BEGIN Text excerpt

In low transpiring conditions, uncoupling the BnNrt2.1 and BnNrt1.1 NO 3(-) transporters by glutamate treatment reveals the essential role of BnNRT2.1 for nitrate uptake and the nitrate-signaling cascade during growth.

In plants, the nitrate transporters, NRT1.1 and NRT2.1, are mainly responsible for nitrate uptake. Intriguingly, both nitrate transporters are located in a complementary manner in different cells layers of the mature root suggesting that their coordination should occur during nitrate uptake and plant growth. This hypothesis was examined on 5-d-old rape seedlings grown on agar medium supplemented with 1 or 5mM nitrate. Seedlings were treated with increasing potassium glutamate concentrations in order to uncouple the two nitrate transporters by inhibiting BnNRT2.1 expression and activity specifically. In both nitrate treatments, increasing the glutamate concentrations from 0.5 to 10mM induced a reduction in (15)NO 3(-) uptake and an inhibition of N assimilation. The decrease in (15)NO 3(-) uptake was caused by downregulation of BnNRT2.1 expression but surprisingly it was not compensated by the upregulation of BnNRT1.1. This created an unprecedented physiological situation where the effects of the nitrate signal on shoot growth were solely modulated by nitrate absorption. In these conditions, the osmotic water flow for volumetric shoot growth was mainly dependent on active nitrate transport and nitrate signaling. This behavior was confirmed by the allometric relationships found between changes in the root length with (15)N and water accumulation in the shoot. These findings demonstrate that the BnNRT2.1 transporter is essential for nitrate uptake and growth, and renew the question of the respective roles of the NRT2.1 and NRT1.1 transporters in nitrate uptake and sensing at the whole plant level.

END Text excerpt

Problems and tasks:
a) Answer these questions from the nitrate transporter abstract.
(i) How old were the rape seedlings used in the study?
(ii) Over what range were the glutamate concentrations increased?
(iii) What caused the decrease in (15)NO 3(-) uptake?
b) In the nitrate transporter abstract, take the part that opens with the words containing "In low transpiring" and closes with "cascade during growth.", and switch "glutamate treatment" to "potassium glutamate treatment".
c) According to the nitrate transporter abstract, why were the seedlings treated with increasing potassium glutamate concentrations? Answer in one to three sentences.

BEGIN Dataset entries

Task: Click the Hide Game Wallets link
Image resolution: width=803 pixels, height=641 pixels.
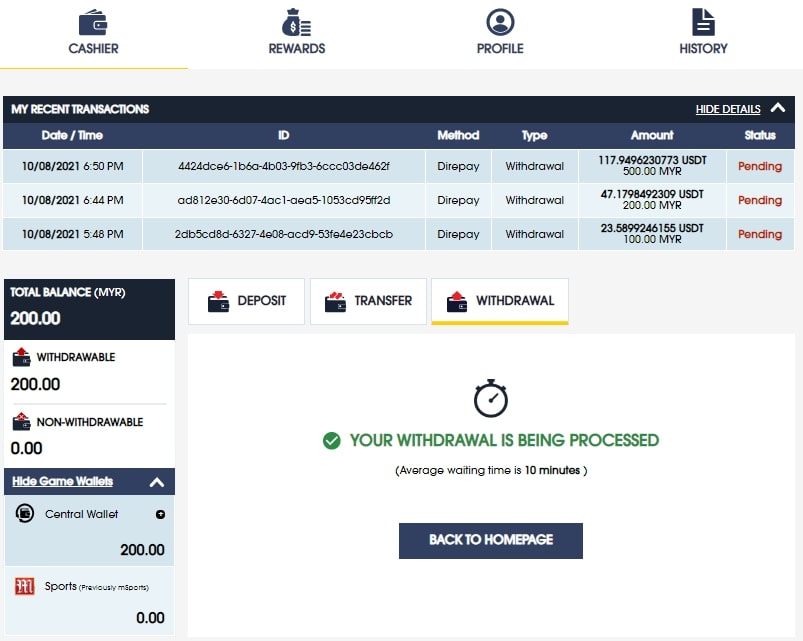Action: click(x=63, y=481)
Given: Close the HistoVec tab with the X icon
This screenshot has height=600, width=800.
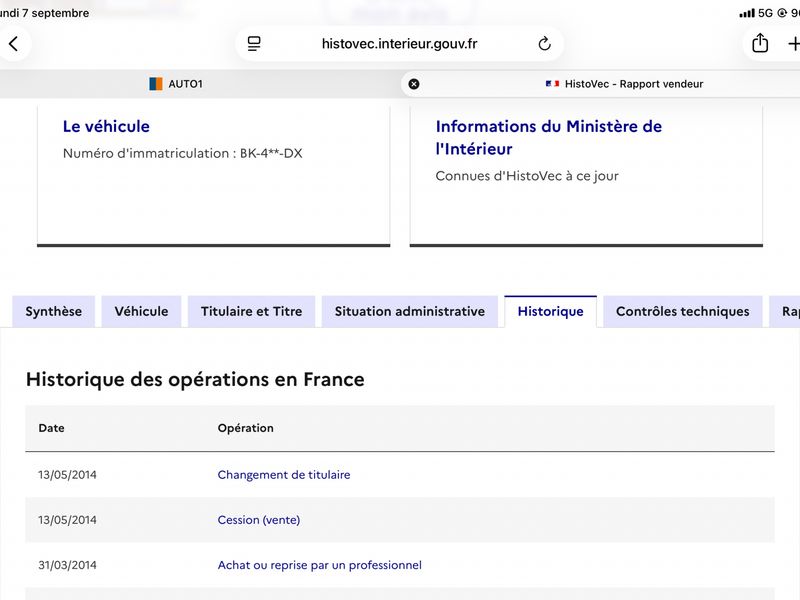Looking at the screenshot, I should (414, 84).
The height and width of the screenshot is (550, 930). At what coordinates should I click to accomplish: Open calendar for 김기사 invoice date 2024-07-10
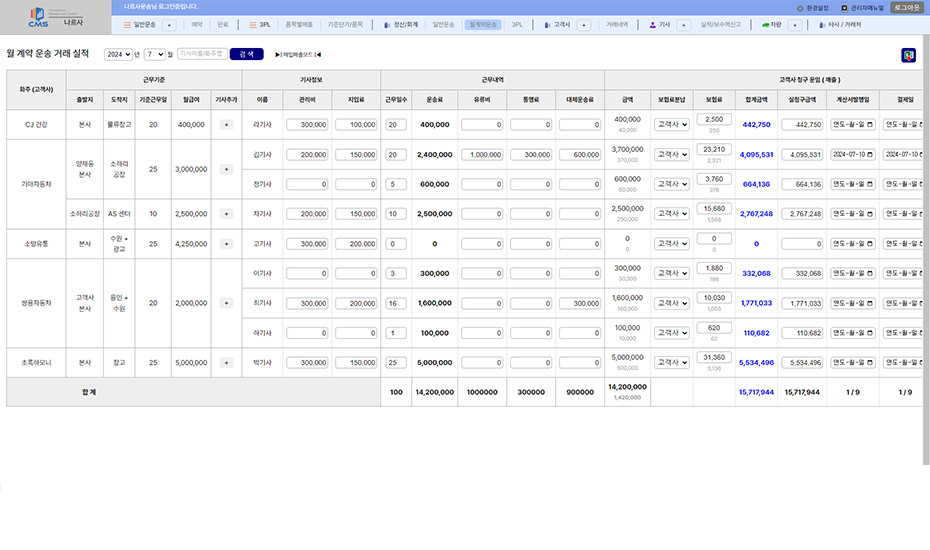(870, 154)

END Dataset entries

Exercise responses:
a)
(i) 5 days old
(ii) From 0.5 to 10mM
(iii) Downregulation of BnNRT2.1 expression

b)
In low transpiring conditions, uncoupling the BnNrt2.1 and BnNrt1.1 NO 3(-) transporters by potassium glutamate treatment reveals the essential role of BnNRT2.1 for nitrate uptake and the nitrate-signaling cascade during growth.

c) The treatment was meant to uncouple the two nitrate transporters. It did this by specifically inhibiting BnNRT2.1 expression and activity.